§ **Requirement**
Rewrite the rows from the line with "Task: Click the third-ranked student's avatar" through the end of the rows, putting "profile icon" in place of "avatar" and leaving everything else unchanged. Omit the pictures from your answer.

§ **Data to use**
-*-

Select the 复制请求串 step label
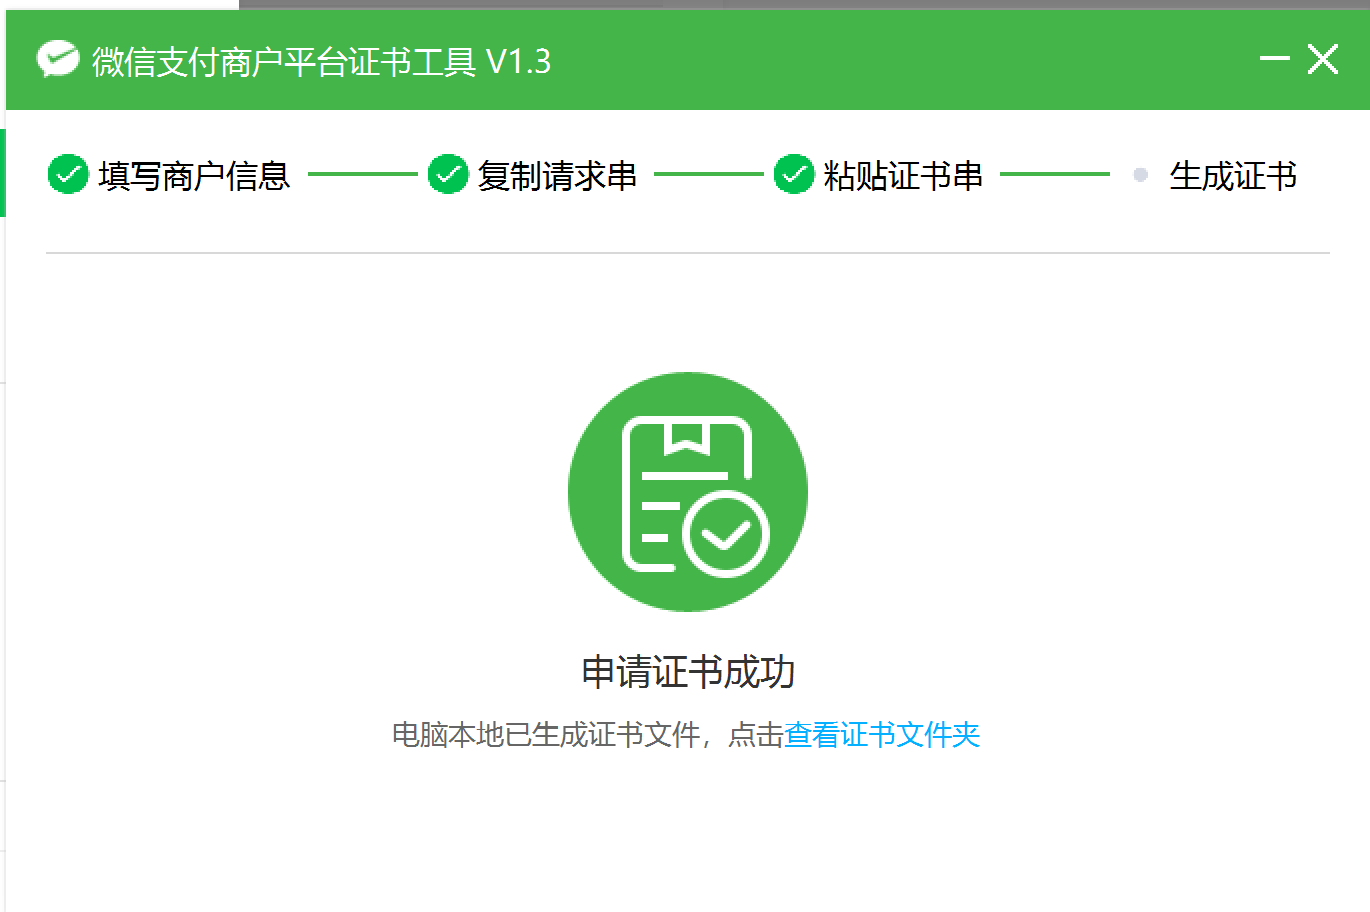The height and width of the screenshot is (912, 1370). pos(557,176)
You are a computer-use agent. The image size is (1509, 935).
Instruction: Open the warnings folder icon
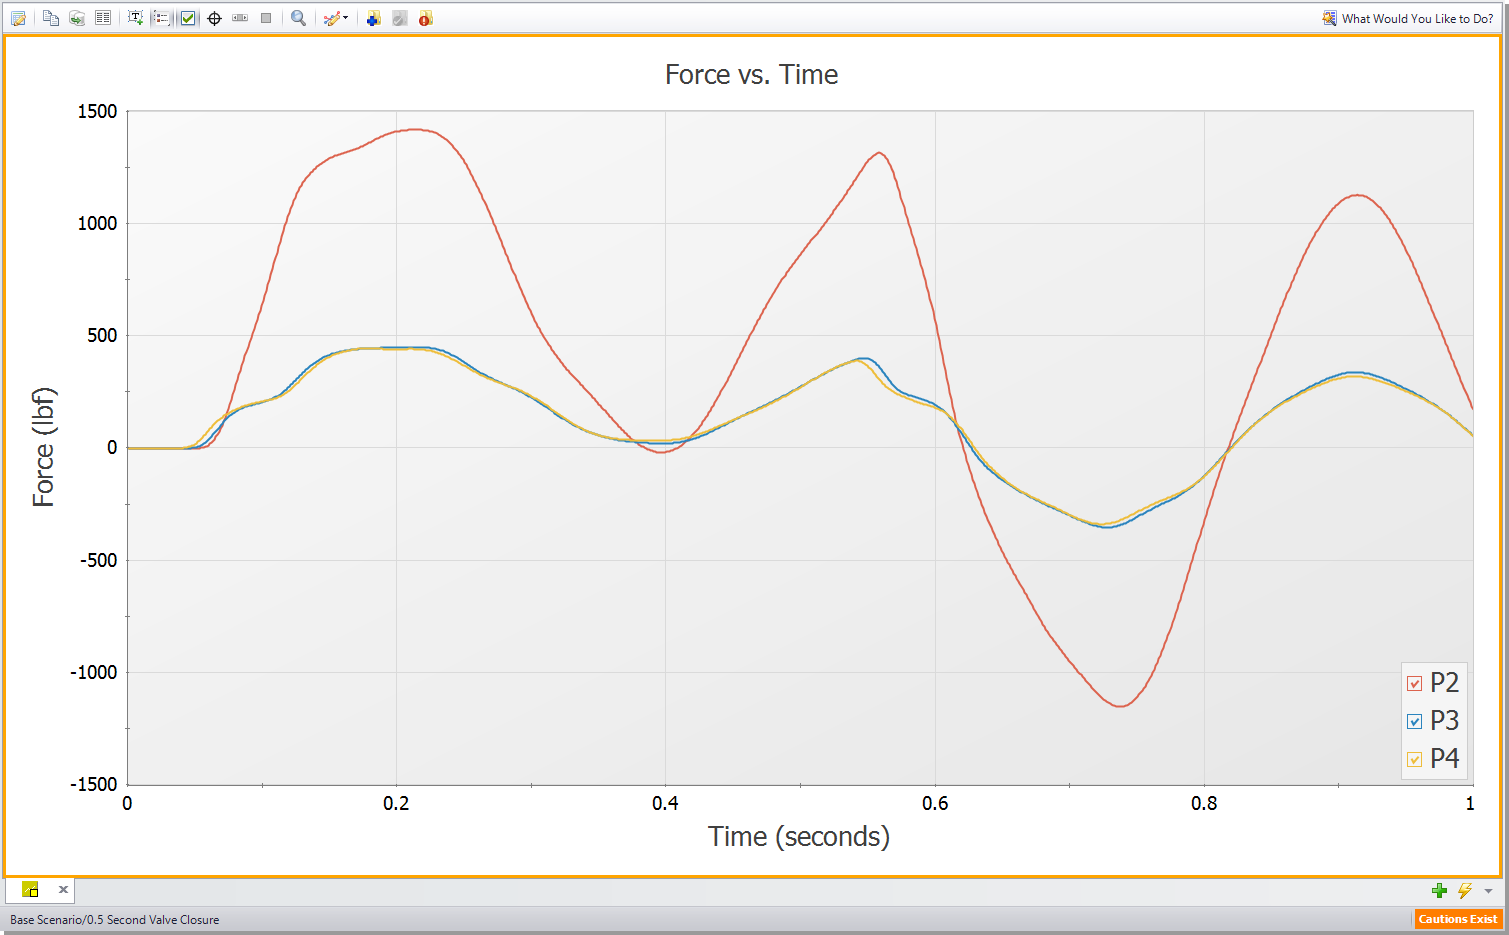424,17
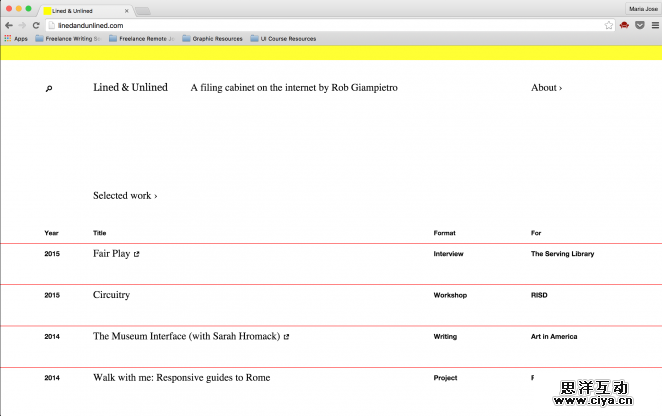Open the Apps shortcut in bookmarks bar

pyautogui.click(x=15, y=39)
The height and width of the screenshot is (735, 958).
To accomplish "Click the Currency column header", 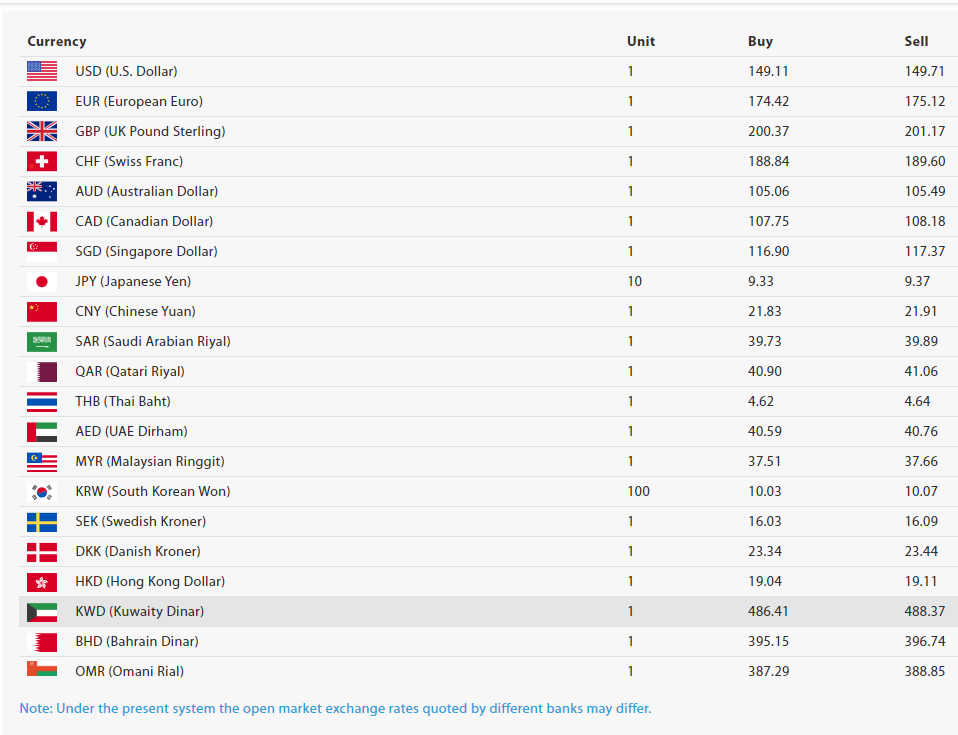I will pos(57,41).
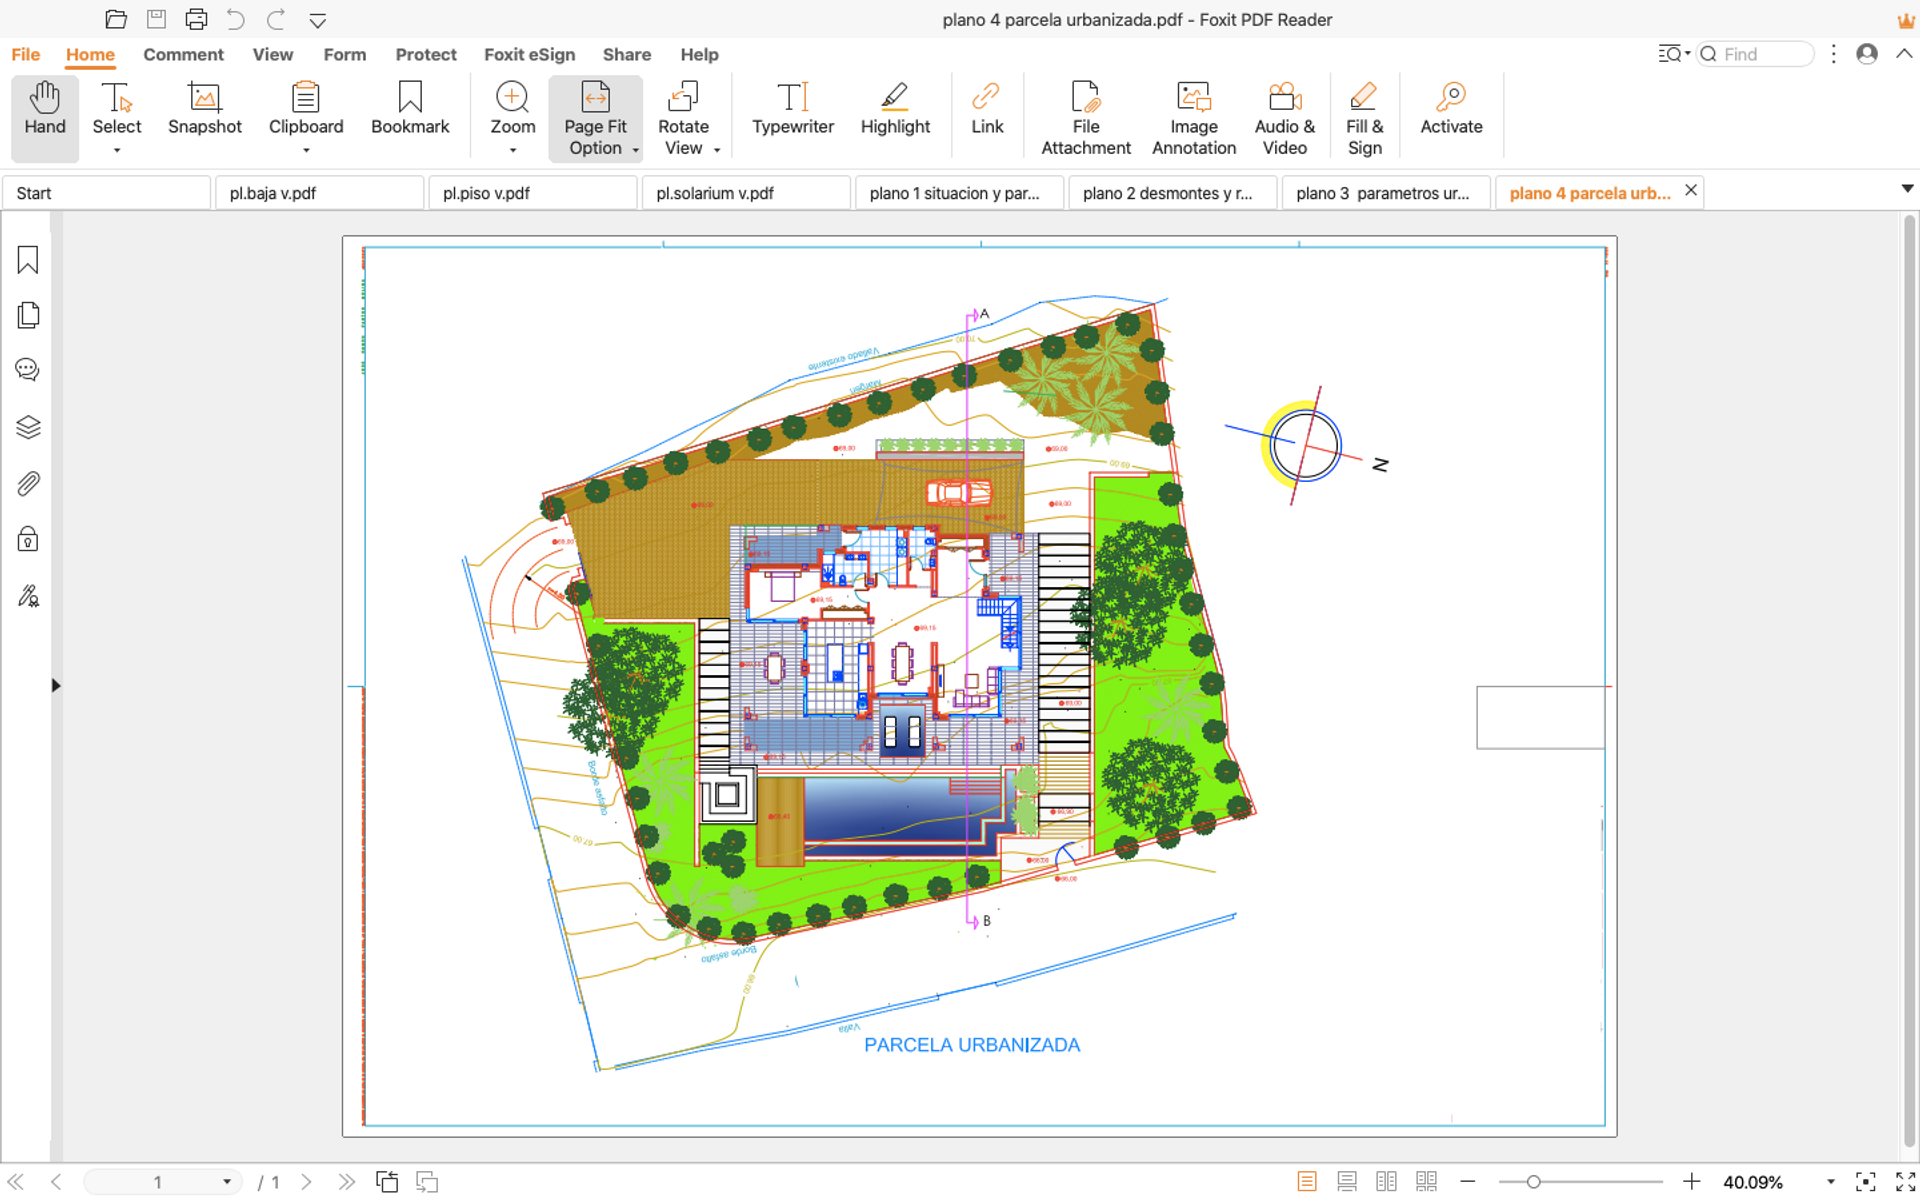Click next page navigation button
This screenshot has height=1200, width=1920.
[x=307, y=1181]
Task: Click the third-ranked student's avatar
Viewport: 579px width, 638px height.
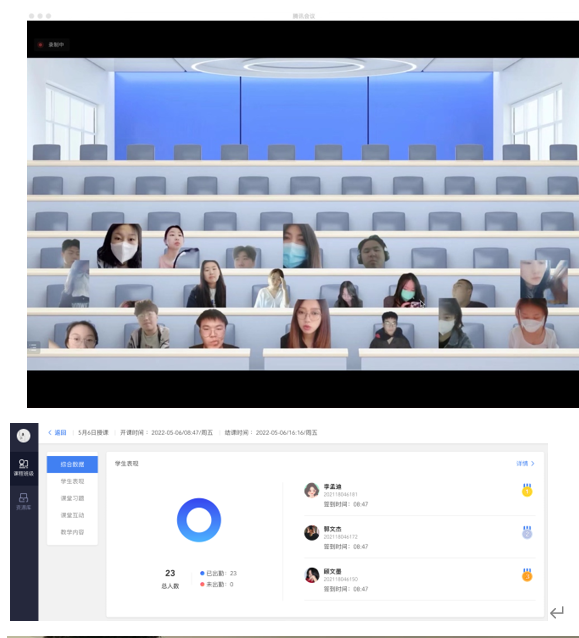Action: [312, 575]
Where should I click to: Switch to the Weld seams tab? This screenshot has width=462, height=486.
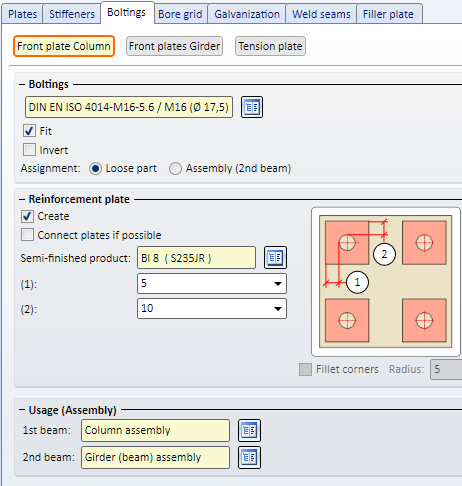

-*-

§ **Full solution**
Task: Click the third-ranked student's profile icon
Viewport: 579px width, 638px height.
Action: [312, 575]
Where should I click to: Switch to the Weld seams tab? This screenshot has width=462, height=486.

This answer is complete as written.